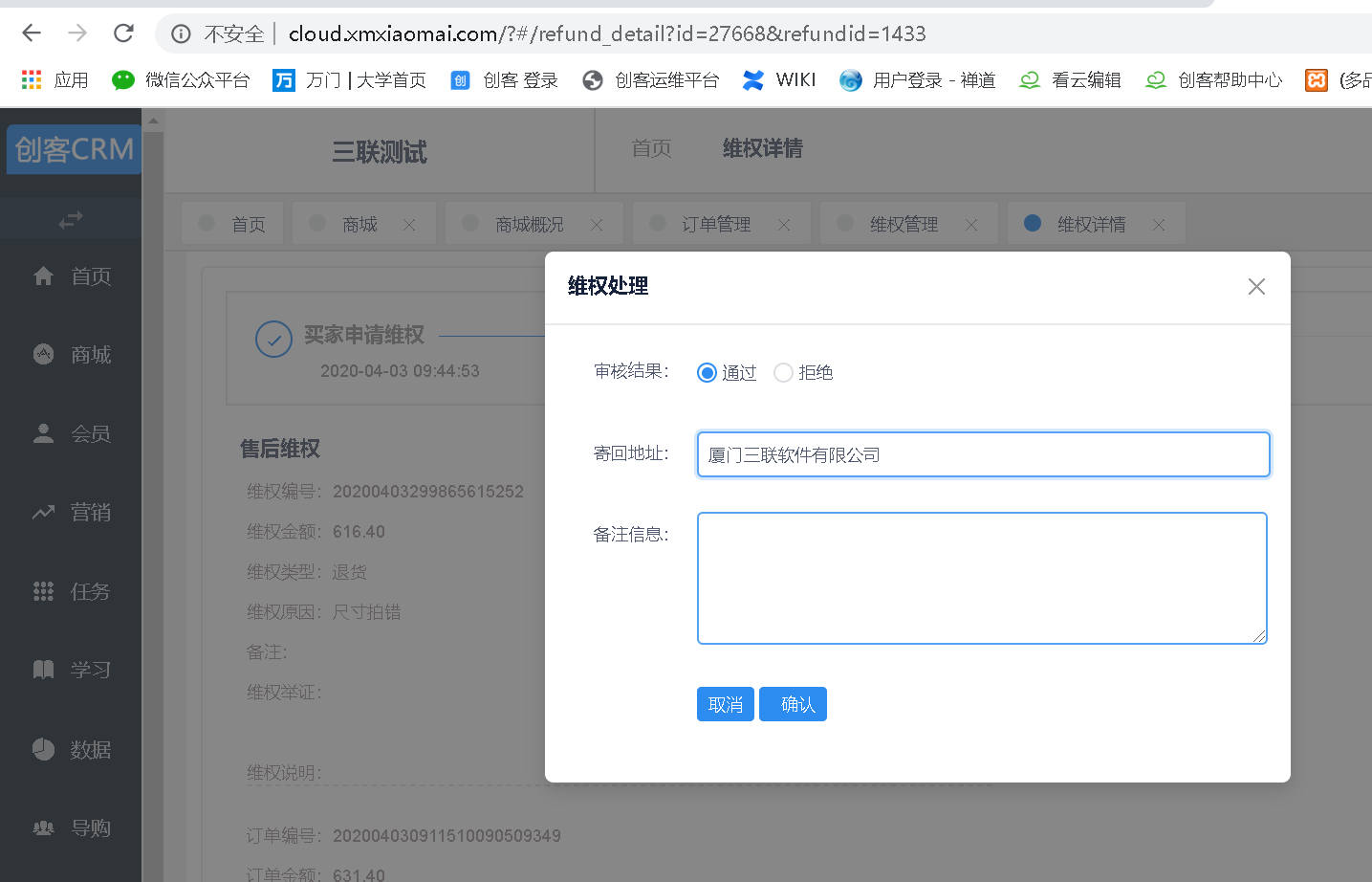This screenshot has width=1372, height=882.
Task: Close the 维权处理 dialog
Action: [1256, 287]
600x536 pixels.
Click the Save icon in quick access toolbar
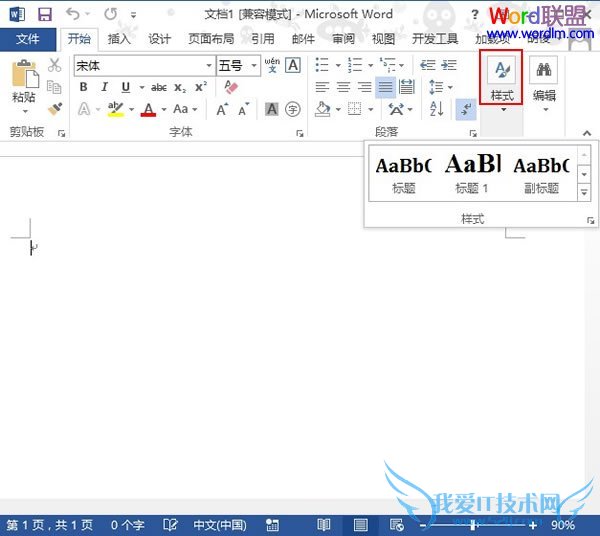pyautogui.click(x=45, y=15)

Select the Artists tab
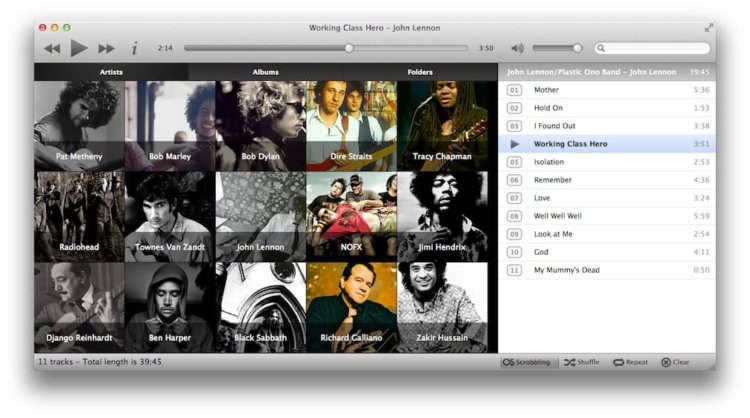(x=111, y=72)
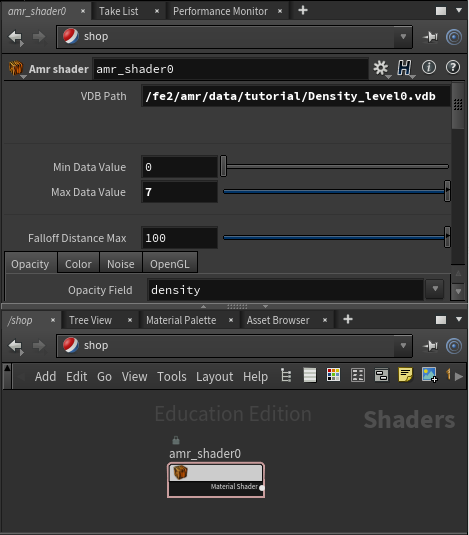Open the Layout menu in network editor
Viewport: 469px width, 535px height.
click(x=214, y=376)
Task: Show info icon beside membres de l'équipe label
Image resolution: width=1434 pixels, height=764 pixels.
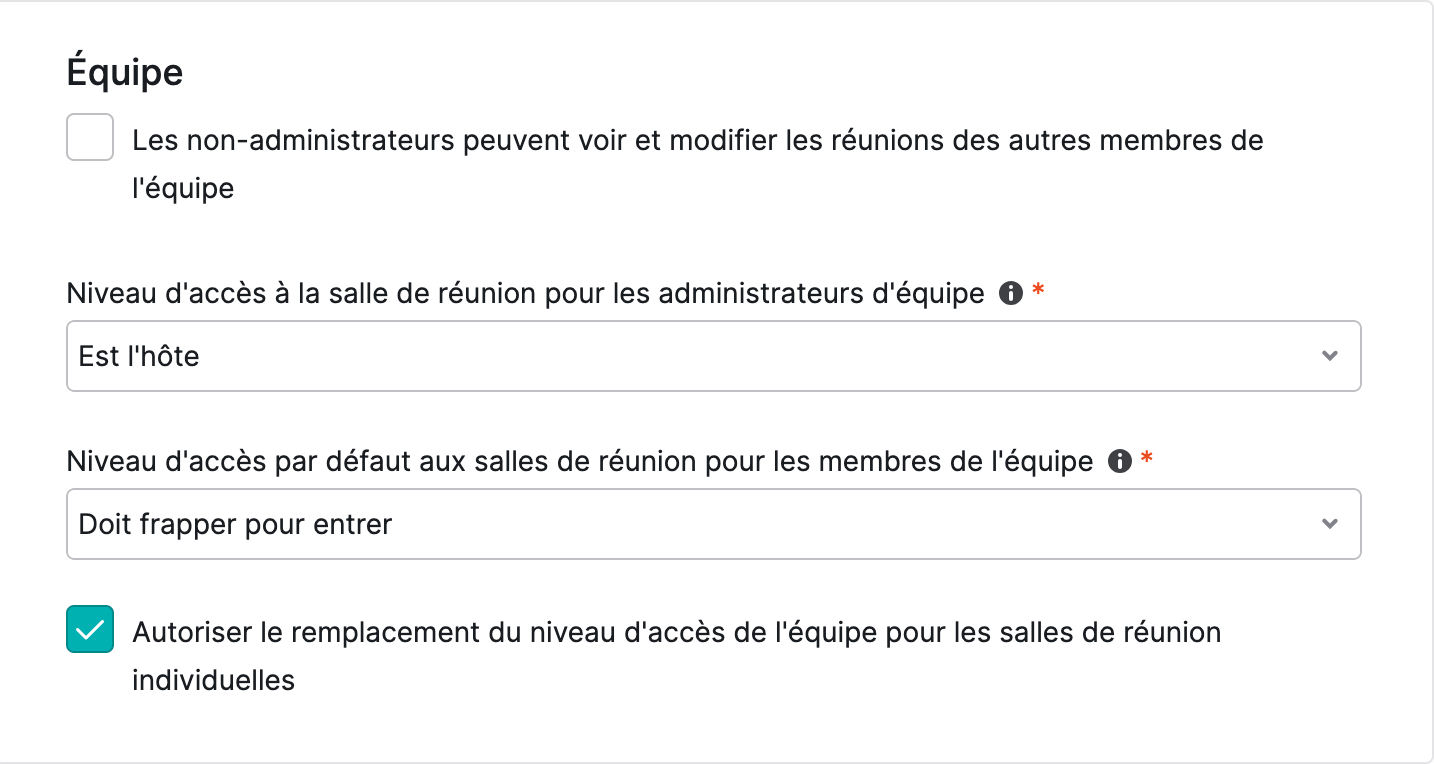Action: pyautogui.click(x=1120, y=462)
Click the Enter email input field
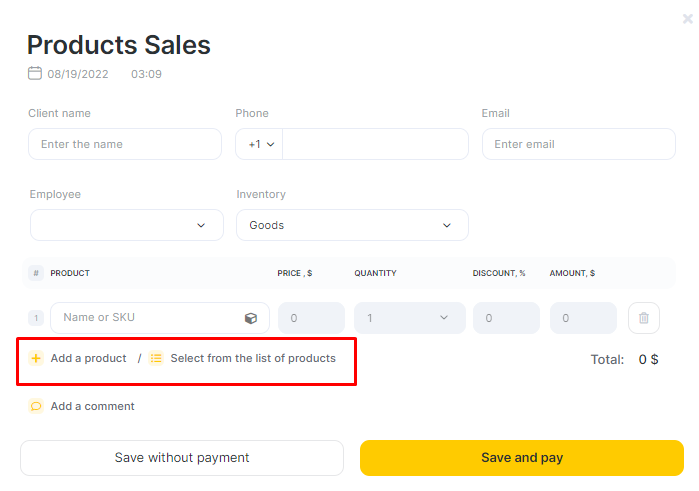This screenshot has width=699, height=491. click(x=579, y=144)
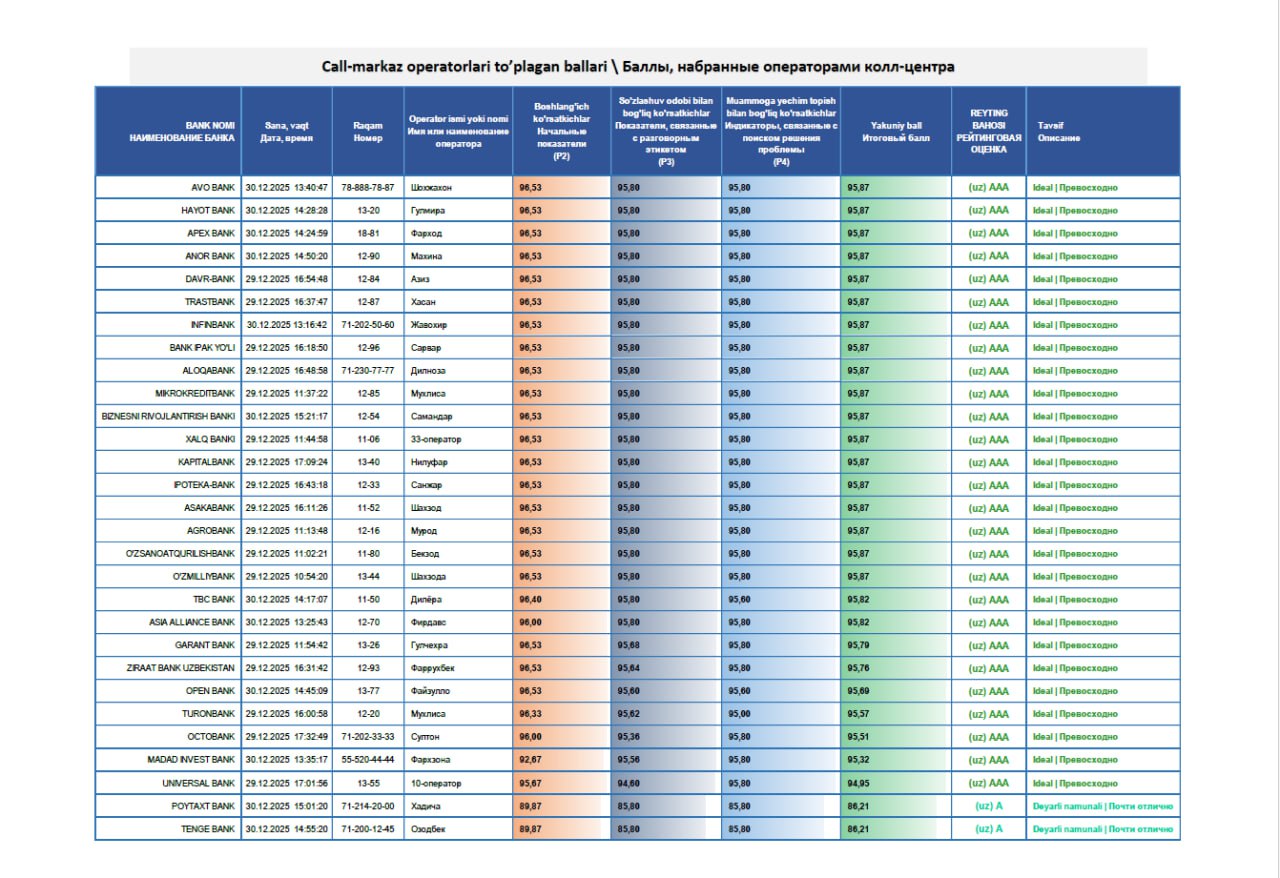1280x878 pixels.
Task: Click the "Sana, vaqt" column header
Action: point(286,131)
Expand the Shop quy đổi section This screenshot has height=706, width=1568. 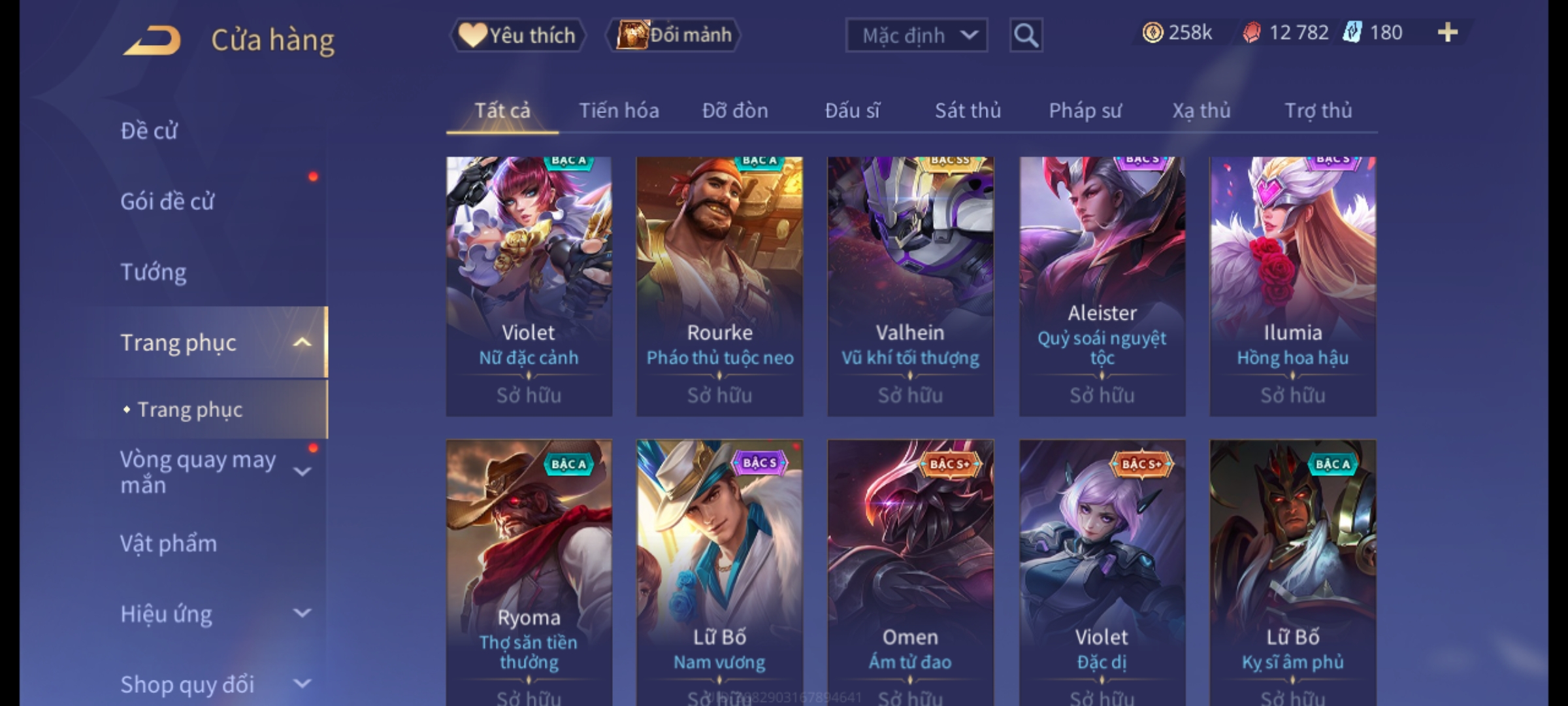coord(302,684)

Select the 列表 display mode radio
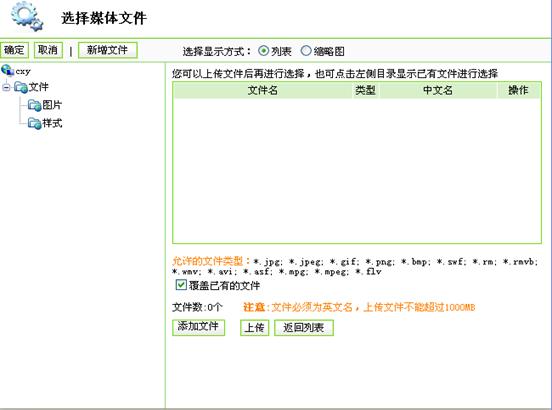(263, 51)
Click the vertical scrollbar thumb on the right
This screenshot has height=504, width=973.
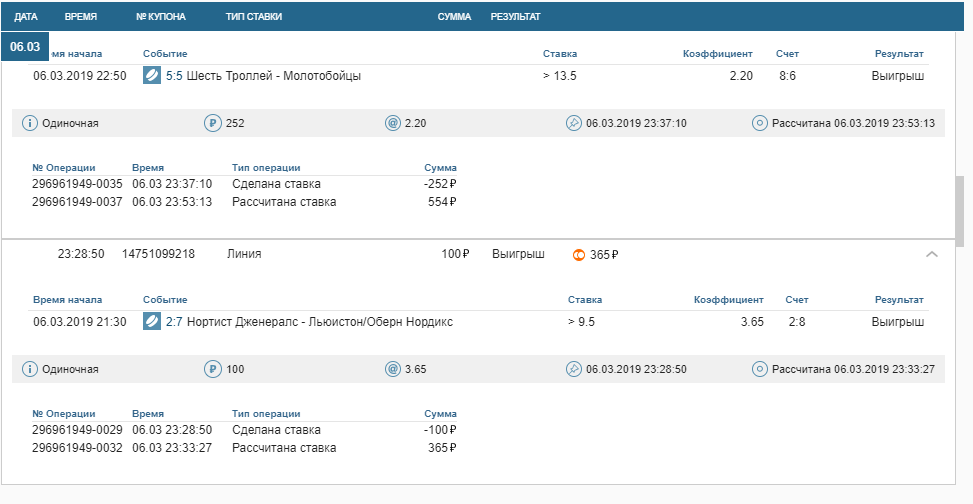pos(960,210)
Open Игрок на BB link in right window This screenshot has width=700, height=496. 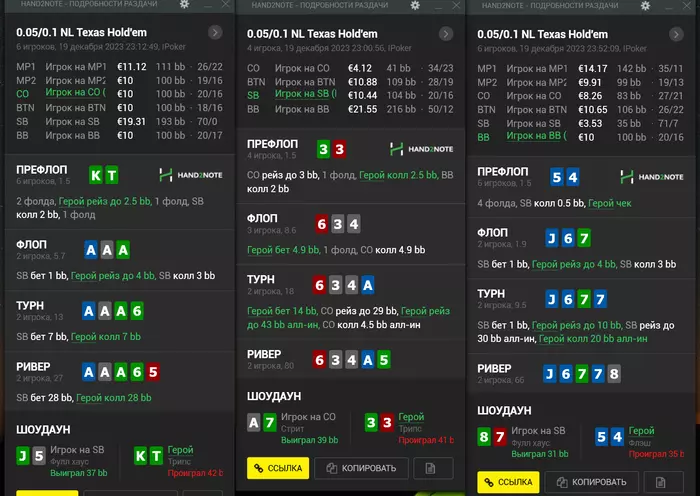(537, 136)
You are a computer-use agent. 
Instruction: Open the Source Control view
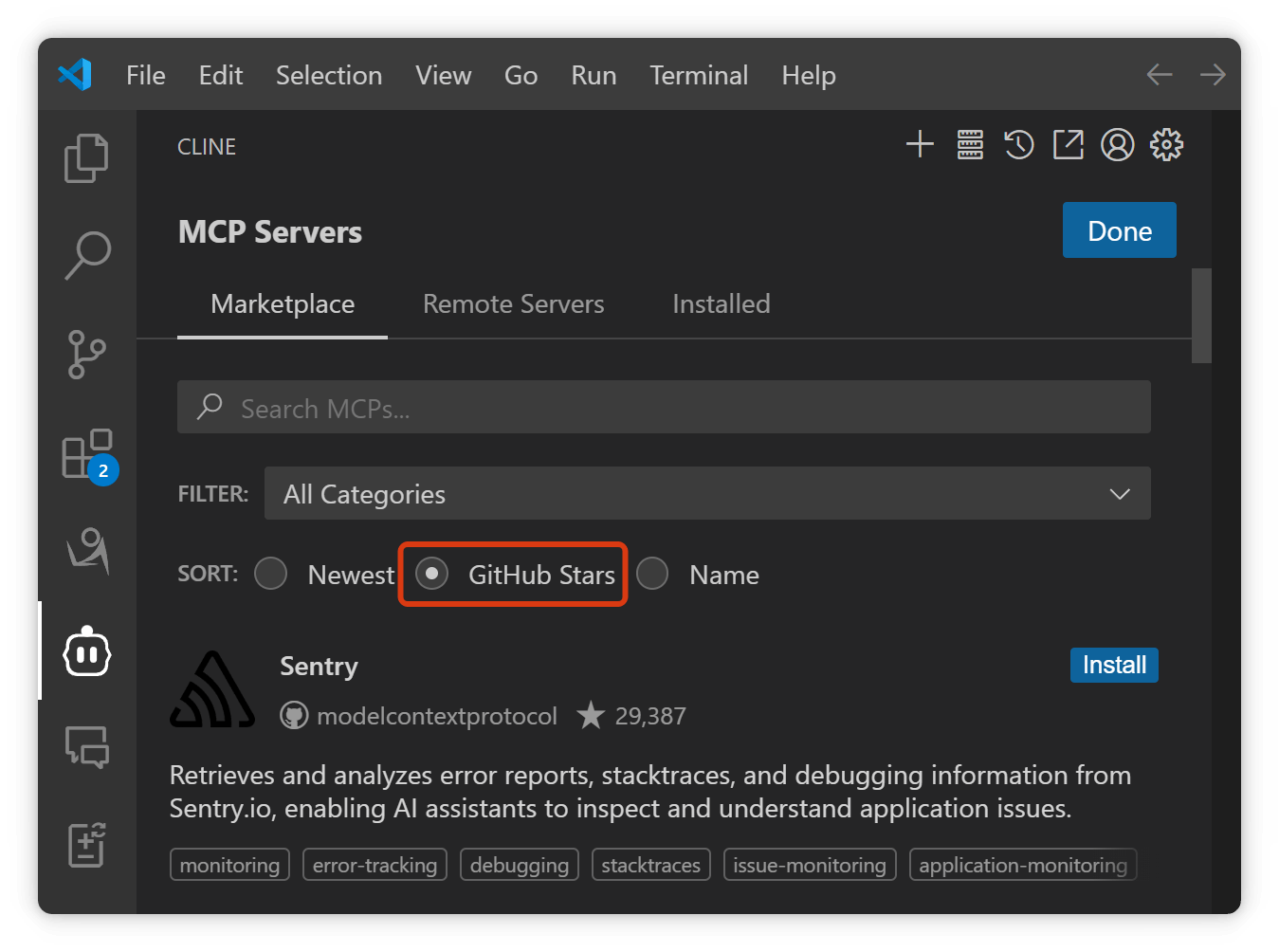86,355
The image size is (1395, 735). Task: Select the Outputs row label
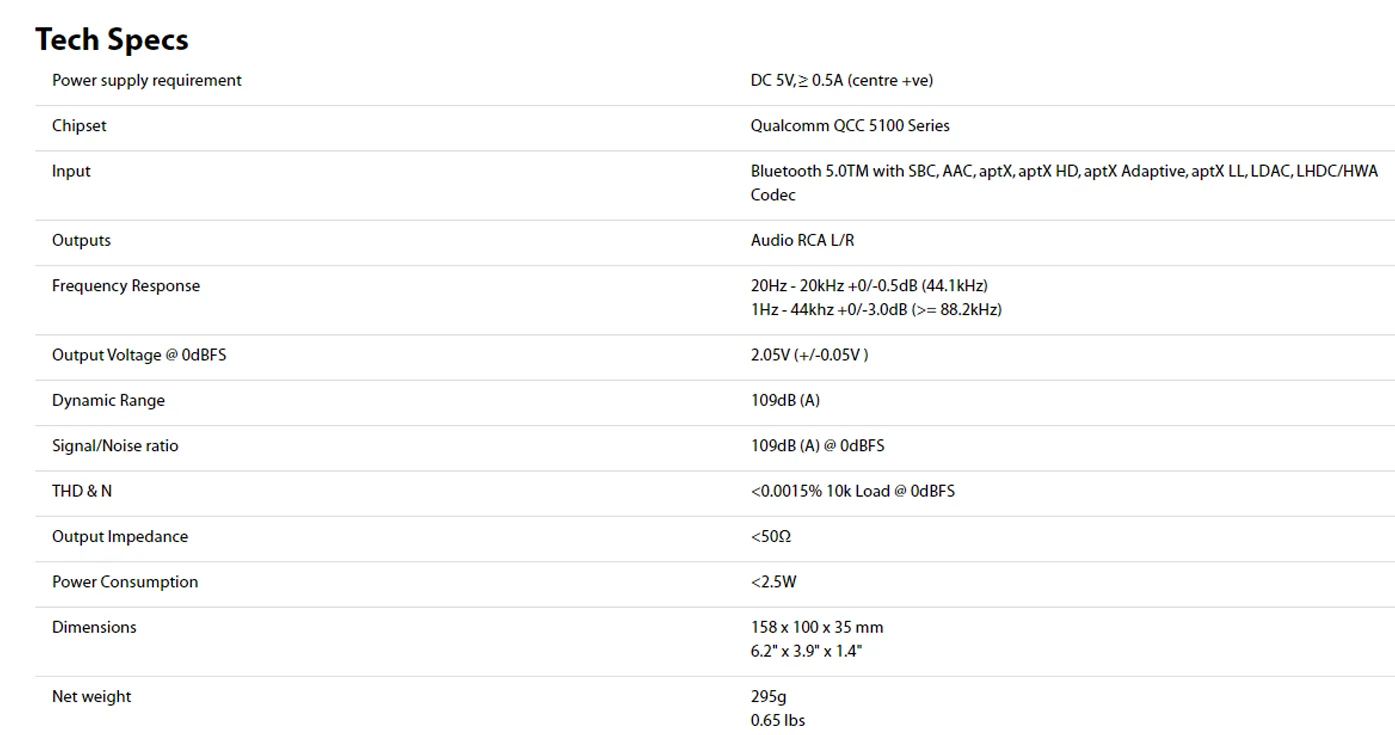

* Problem details
Search the records above for the word "label" and give the number of lines where it occurs, nothing else.

* Result for this task
2